Perhaps a privacy-centered approach might be worth considering? What might the user experience look like if behavior was not tracked until the user explicitly consented to just specifically that? What if the ability to upload your data was a premium option, with the local-only privacy-preserving experience the default? What data do you need to let people do incredibly personal calculations, as opposed to what data do you want?
Oops, it seems my attempt to add clarity on the current implementation only added more confusion. Sorry about that. Let me try to break down the status quo in more detail.
1. User arrives on the site, no google analytics activated unless user accepts cookie settings (which includes option to accept some types and not others).

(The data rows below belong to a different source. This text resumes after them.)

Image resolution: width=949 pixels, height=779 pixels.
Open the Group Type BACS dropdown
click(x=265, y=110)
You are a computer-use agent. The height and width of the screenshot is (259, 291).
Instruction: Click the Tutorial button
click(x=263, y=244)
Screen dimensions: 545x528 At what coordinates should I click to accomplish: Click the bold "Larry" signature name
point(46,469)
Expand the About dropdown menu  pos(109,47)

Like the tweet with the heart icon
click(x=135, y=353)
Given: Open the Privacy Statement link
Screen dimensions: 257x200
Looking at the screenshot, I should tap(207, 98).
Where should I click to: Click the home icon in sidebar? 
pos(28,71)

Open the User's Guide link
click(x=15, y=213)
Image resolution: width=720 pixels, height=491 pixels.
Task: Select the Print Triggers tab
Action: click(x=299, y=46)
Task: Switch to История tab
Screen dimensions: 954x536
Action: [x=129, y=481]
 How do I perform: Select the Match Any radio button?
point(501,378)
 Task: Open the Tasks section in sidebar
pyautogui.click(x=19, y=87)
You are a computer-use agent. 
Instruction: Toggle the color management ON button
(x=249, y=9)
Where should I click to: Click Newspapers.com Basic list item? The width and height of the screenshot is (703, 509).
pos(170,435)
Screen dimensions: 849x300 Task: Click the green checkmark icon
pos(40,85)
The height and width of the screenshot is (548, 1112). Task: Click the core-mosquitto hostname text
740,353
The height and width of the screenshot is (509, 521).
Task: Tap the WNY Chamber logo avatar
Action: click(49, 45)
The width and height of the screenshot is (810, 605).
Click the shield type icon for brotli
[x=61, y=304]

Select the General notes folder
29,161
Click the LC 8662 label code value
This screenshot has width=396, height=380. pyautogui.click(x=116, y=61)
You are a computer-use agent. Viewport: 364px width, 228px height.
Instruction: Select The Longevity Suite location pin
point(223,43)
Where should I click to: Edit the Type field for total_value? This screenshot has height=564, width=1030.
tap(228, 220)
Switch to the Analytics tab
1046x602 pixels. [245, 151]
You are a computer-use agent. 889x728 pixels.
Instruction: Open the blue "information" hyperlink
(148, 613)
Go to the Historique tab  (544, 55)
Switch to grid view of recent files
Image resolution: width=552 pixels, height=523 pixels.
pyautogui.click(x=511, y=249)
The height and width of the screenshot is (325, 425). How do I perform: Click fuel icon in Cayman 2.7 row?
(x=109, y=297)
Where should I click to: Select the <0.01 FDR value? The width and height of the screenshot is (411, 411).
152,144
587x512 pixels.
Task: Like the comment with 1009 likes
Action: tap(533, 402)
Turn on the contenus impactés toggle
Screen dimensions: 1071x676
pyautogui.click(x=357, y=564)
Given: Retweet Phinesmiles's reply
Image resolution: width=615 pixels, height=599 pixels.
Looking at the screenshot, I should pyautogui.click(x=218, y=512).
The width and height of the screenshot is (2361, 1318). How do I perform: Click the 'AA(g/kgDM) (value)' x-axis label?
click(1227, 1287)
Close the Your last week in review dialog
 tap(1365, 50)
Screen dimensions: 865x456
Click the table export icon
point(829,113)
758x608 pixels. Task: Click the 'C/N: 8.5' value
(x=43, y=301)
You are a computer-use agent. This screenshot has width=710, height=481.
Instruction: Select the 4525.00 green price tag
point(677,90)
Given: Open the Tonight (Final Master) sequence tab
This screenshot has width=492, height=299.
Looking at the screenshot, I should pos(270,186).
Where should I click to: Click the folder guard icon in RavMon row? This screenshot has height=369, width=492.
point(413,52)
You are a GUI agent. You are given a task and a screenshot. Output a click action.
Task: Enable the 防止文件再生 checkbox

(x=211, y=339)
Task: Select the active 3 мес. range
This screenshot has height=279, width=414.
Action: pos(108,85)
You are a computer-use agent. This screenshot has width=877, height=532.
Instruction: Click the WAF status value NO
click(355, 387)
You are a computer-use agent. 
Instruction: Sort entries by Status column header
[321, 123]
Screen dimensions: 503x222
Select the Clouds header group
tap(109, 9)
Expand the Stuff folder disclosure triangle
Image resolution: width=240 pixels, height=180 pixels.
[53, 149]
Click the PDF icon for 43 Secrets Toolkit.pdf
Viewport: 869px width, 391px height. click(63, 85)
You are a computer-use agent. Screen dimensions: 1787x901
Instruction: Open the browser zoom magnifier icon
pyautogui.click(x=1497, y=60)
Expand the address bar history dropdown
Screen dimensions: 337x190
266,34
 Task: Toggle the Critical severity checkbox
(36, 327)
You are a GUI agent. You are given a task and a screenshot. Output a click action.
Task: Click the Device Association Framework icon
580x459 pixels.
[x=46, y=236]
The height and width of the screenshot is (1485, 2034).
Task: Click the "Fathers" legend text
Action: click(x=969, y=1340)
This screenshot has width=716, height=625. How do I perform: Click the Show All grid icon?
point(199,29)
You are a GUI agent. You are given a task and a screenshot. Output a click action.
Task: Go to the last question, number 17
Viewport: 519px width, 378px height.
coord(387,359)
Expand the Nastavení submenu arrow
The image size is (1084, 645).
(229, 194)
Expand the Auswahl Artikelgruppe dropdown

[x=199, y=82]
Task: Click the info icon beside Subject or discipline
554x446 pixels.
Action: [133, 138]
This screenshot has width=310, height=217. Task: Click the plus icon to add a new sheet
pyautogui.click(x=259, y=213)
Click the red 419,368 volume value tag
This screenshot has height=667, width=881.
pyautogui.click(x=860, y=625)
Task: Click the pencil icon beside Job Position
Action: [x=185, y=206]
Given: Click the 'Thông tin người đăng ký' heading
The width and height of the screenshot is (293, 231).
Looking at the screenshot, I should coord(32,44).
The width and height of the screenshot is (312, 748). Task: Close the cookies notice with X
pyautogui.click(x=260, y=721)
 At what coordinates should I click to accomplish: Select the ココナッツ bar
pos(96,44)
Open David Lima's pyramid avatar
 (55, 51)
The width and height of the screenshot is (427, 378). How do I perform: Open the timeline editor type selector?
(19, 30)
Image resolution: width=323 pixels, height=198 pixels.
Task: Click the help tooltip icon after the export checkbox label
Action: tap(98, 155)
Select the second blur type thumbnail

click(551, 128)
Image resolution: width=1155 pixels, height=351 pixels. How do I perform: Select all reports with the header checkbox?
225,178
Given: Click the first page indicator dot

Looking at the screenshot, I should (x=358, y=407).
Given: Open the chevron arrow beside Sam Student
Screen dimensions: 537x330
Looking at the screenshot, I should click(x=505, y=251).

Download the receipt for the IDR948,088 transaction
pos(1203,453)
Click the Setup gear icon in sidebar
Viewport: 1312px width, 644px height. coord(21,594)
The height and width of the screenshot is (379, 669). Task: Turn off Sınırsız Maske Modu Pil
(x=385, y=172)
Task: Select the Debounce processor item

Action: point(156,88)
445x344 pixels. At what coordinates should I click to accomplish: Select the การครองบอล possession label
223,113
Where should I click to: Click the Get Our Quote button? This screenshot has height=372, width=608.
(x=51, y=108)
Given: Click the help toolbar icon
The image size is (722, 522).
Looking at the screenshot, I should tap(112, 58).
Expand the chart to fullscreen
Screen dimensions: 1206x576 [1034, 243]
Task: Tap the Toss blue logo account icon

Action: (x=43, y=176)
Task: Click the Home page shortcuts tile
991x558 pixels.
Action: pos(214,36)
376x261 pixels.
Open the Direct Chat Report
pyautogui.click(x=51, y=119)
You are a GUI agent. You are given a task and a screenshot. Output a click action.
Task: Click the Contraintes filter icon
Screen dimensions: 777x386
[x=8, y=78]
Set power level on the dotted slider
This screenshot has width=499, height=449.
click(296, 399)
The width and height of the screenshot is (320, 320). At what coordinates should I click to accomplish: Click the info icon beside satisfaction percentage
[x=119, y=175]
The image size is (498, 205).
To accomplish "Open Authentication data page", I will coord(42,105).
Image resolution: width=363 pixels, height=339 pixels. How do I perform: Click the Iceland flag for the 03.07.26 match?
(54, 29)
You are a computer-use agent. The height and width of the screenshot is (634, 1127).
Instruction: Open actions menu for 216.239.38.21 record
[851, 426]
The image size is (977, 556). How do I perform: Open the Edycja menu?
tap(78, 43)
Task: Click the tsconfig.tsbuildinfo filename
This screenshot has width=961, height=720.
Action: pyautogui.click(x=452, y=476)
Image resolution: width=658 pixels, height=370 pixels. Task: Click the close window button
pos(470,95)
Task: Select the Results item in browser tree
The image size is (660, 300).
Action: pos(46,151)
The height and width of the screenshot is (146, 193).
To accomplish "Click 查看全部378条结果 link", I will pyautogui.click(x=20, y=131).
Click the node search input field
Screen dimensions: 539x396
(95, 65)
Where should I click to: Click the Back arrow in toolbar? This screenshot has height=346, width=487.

2. User onboards and creates a plan for free, experiments with app -- no plan data or results are transmitted. Everything done client-side in JavaScript and goes away on page refresh.
3. User decides to upgrade to premium. If they do, the app asks if they would like to enable persistent data. If they enable this feature, only then is plan data saved.
I think part of the disconnect is communicating what the app actually does vs. what the terms permit it to do in the future.
It sounds like you've put genuine thought into this, and your privacy policy is very readable, but it suffers from the generic "WTFPL" clauses.
For example, you clearly specify who the third-parties are and what data is shared, which again is commendable. But it's combined with "we may use your data for [any] other purposes", "we may sell and may have sold [extremely personal PII]", and so on.
Are you doing this? Doesn't seem like it. Could you? Apparently, and that's part of the concern.
Currently just google analytics dashboards showing things like navigation within the app and where users are dropping off during the onboarding process.